This is an awesome thread! Many thanks! I joined just so I could pursue an issue with something very similar that is not really addressed in plain terms anywhere that I can find.

Right now I am working on the guitar electronics only, and want to experiment with some on-board circuits. Maybe a box itself is in my future, but right now I am just trying to learn the intricacies.

I believe this is ultimately related to my quest to find a generalized way to map corner frequencies of the guitar's tone circuit. For simplicity's sake, this is in general what I am working with:



All I would like to do is figure out how to determine the -3db corner frequency on paper. Approximations are fine. I thought I knew what i was doing and then realized it did not work at all like I assumed it should. The corner frequency is inversely proportional to the value of C1, but seems proportional to the value of R2.
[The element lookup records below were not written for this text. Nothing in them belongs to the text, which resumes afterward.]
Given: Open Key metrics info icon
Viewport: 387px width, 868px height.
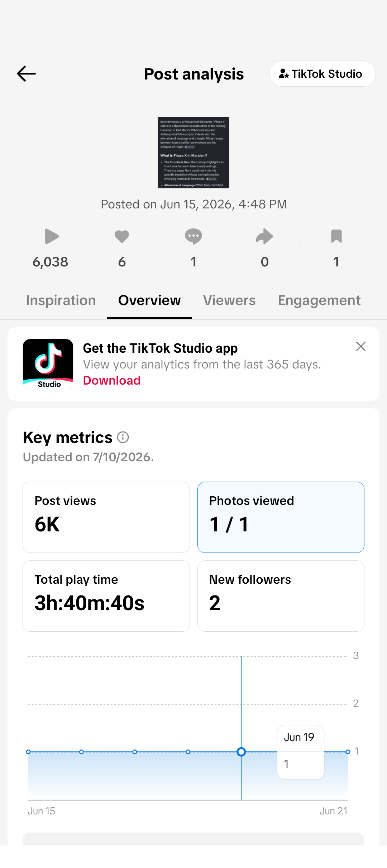Looking at the screenshot, I should point(123,437).
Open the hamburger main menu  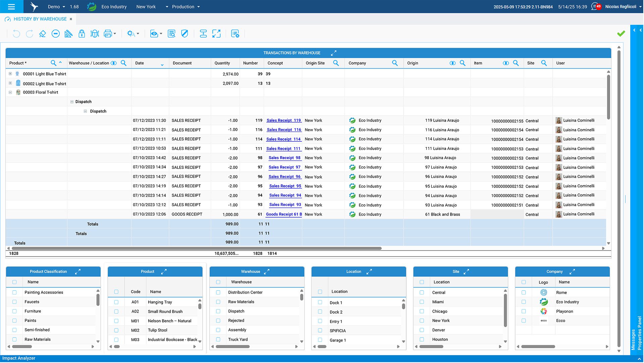click(11, 7)
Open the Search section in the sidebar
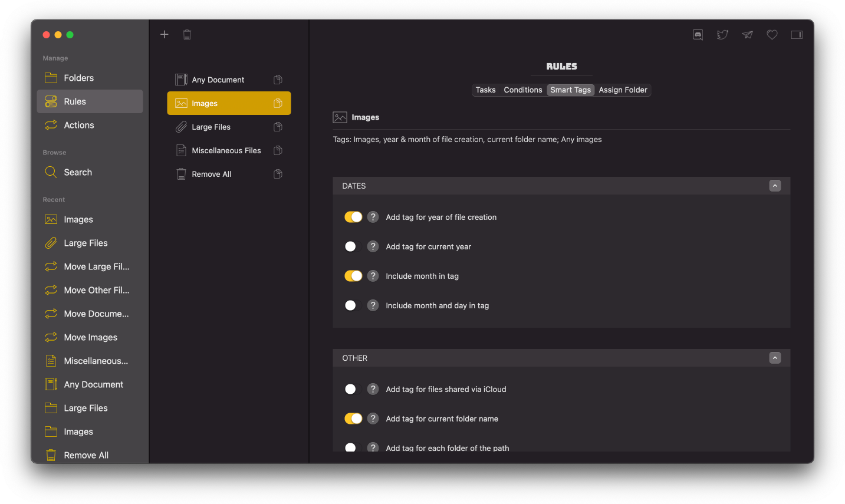This screenshot has width=845, height=504. 77,172
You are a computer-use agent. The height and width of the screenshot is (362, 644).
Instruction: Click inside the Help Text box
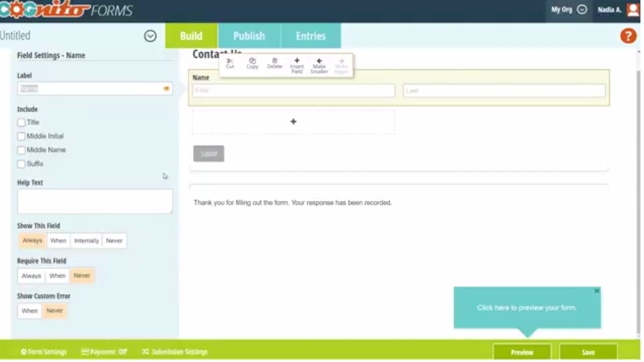94,201
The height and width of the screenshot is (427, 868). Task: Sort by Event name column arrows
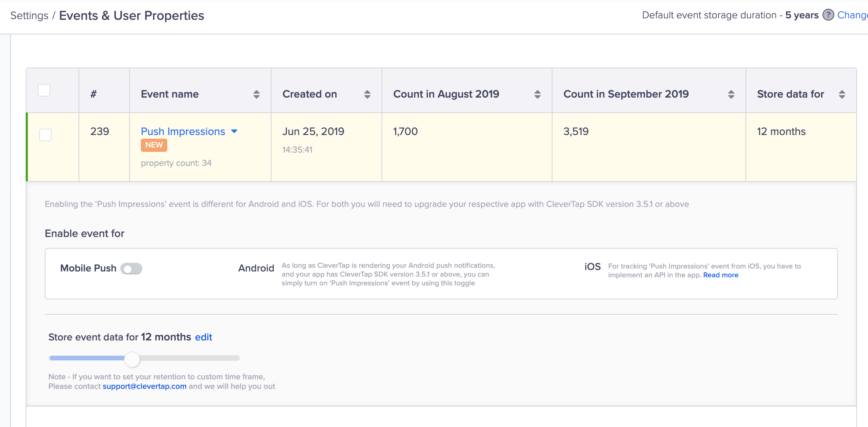[x=256, y=94]

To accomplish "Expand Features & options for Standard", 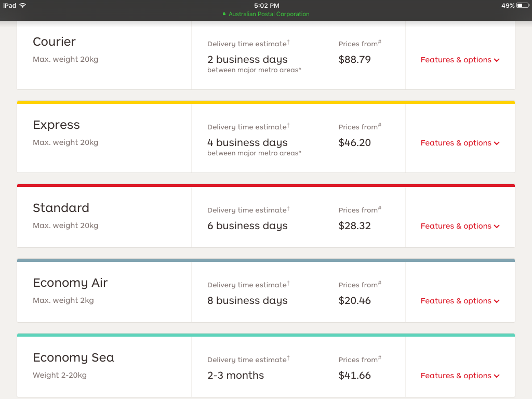I will click(460, 226).
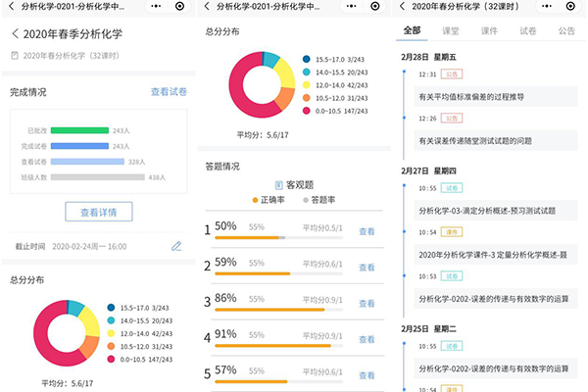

Since this seems to be very similar to the paradox that Projectile had questioned in this thread, can anyone give me insight on how I go about calculating The corner frequency of the circuit? I know it has to rely somehow on the rest of the circuit interacting, I just can't grasp how.





johngreene

Quote from: ScottB on August 13, 2009, 05:25:03 PM



R2 can be thought of as a 'shelving resistor'. It limits how much the circuit can attenuate the higher frequencies. You can think of the combination of R2 and C1 as a signal capacitor with an adjustable 'quality'. So your 3dB point is always the same and is a function of R1 (the series component) and C1 (the shunt component). The maximum amount of attenuation is a function of R1, R2, and C1 (near the 3dB point). As you go up in frequency it reduces to just the ratio of R1 and R2.
--john
I started out with nothing... I still have most of it.

ScottB

Thank you John, but I am still confused so let me break this down into digestible chunks.

chunk 1
If I understand you, and assuming we turn R2 completely off and remove it from the circuit, the Fc will follow the traditional rule of 1/(2*Pi*R1*C1). Is that correct?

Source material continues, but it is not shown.